[Start of section]
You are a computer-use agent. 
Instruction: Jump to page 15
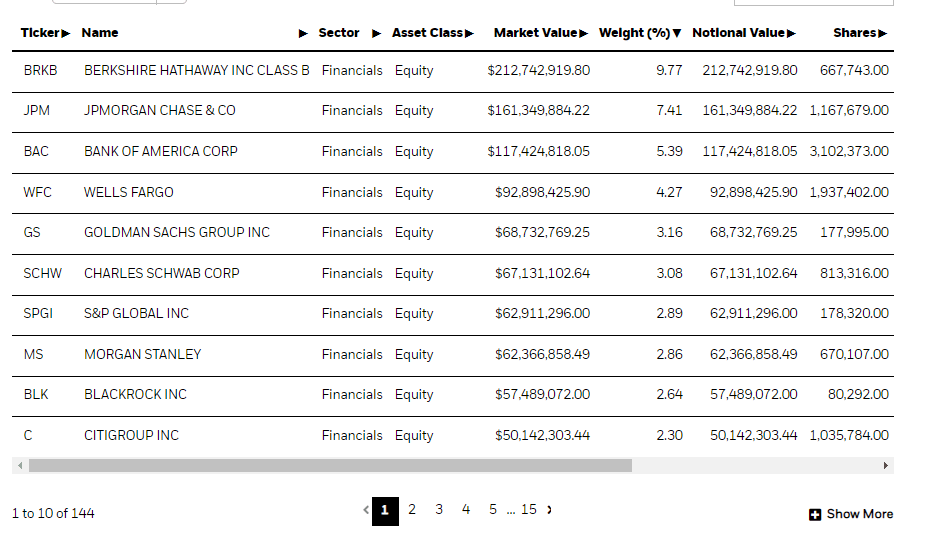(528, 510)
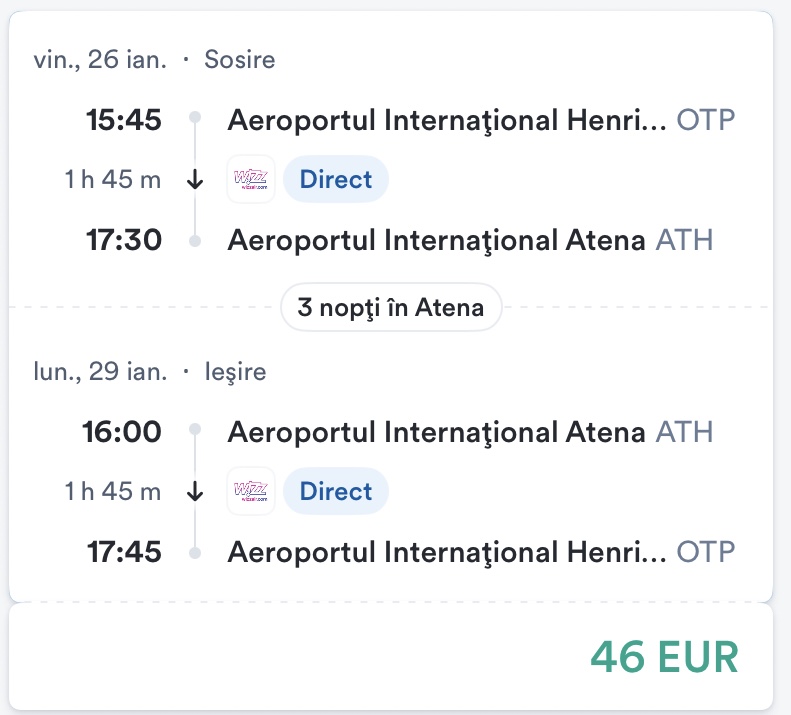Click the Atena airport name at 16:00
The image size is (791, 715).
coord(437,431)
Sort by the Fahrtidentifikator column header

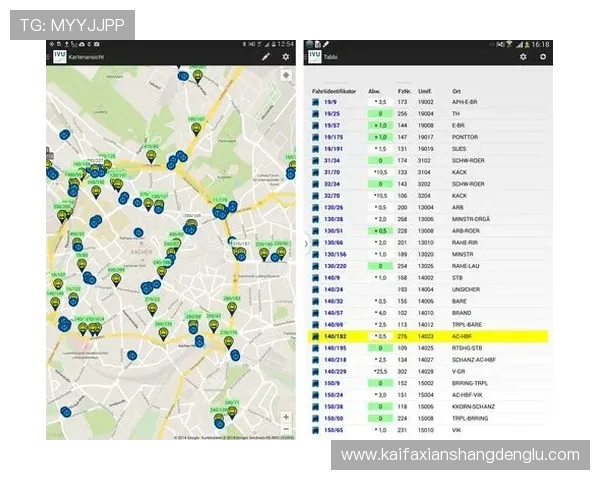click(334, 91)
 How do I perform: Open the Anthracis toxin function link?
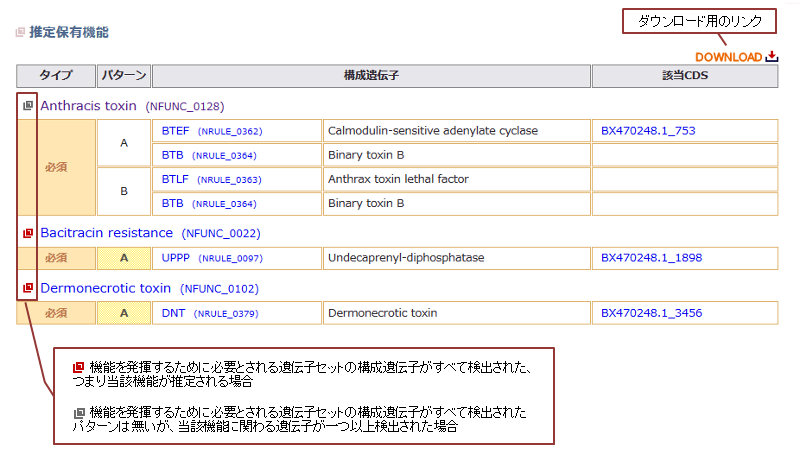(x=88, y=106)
[End of section]
[Start of section]
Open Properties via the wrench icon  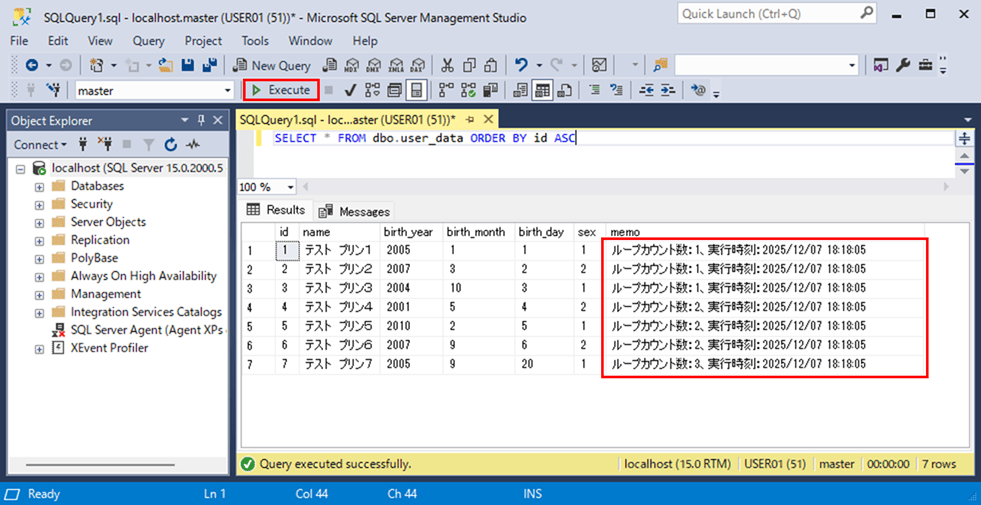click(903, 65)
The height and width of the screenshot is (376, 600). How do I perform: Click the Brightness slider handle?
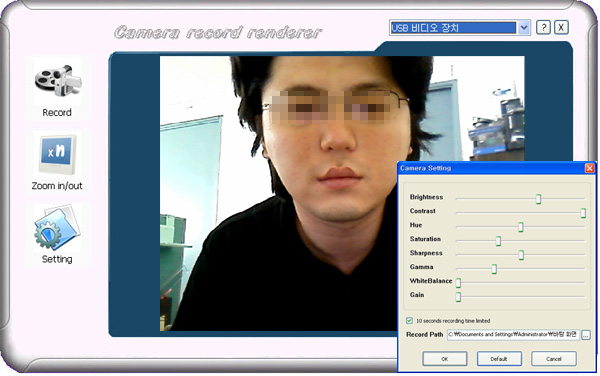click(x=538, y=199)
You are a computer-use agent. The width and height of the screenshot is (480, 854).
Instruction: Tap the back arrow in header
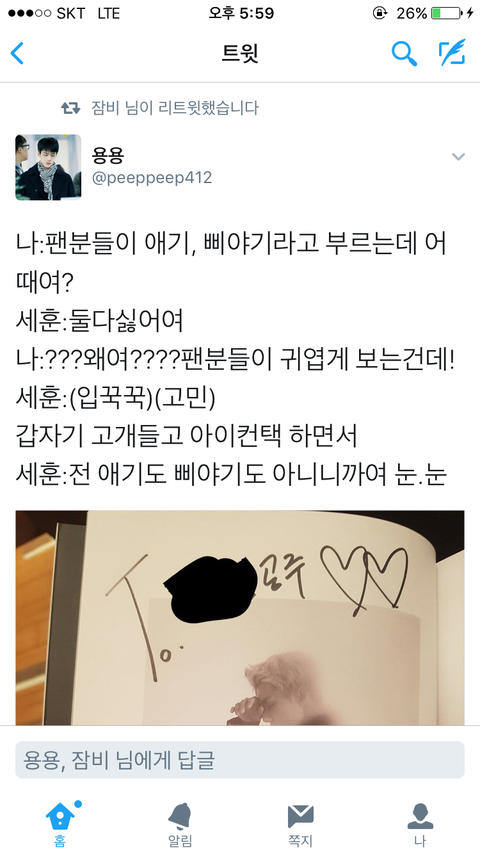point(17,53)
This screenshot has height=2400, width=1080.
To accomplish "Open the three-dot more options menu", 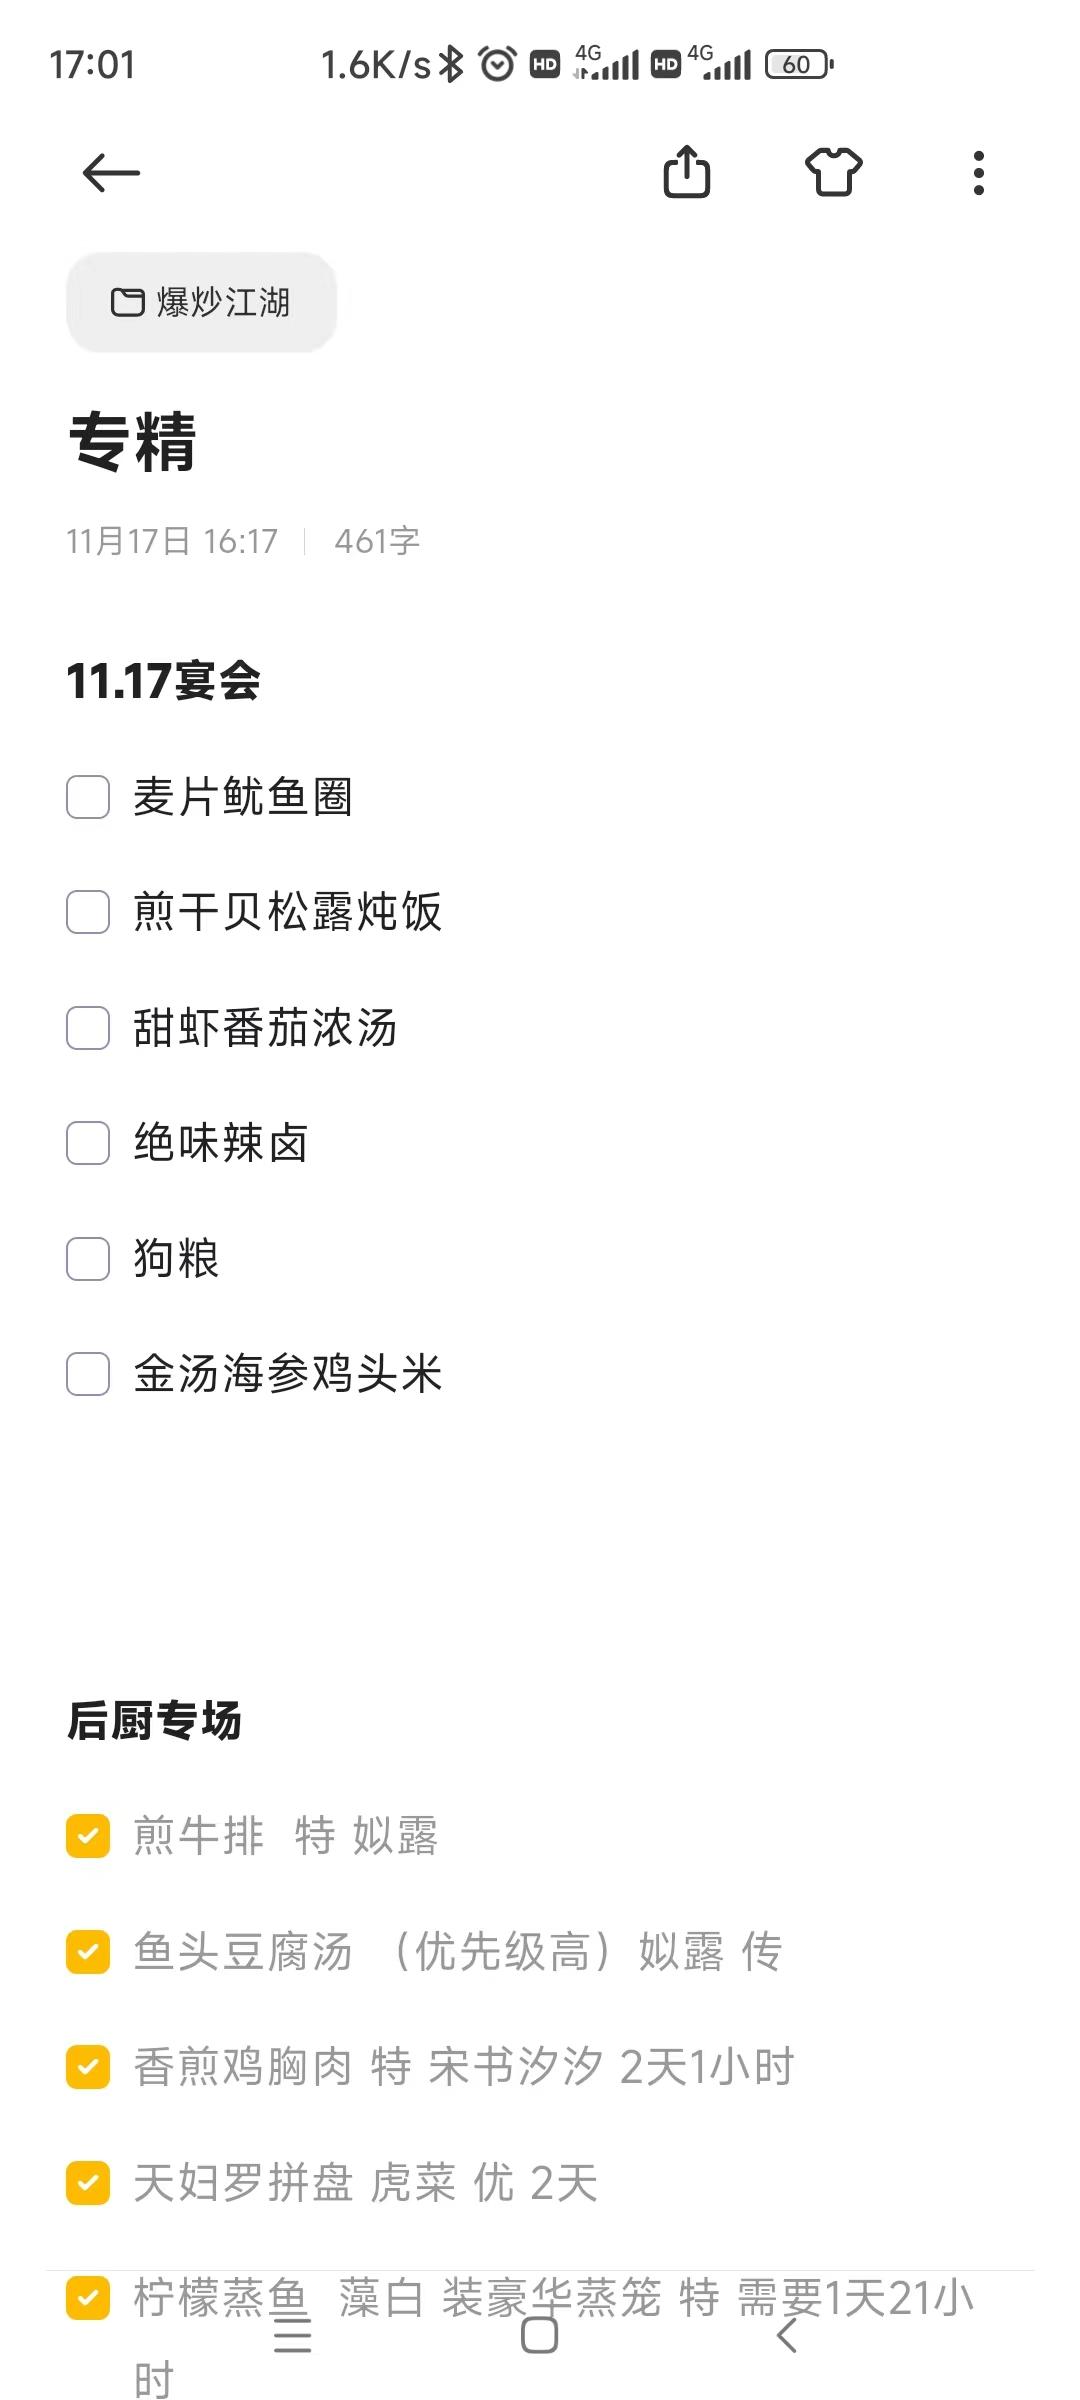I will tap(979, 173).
[End of section]
[Start of section]
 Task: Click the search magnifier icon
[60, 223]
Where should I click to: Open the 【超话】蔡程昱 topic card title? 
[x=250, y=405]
[End of section]
_Work request_. Give the count of lines in the listing that hold the word "agent", with no other text.

_Response_. 2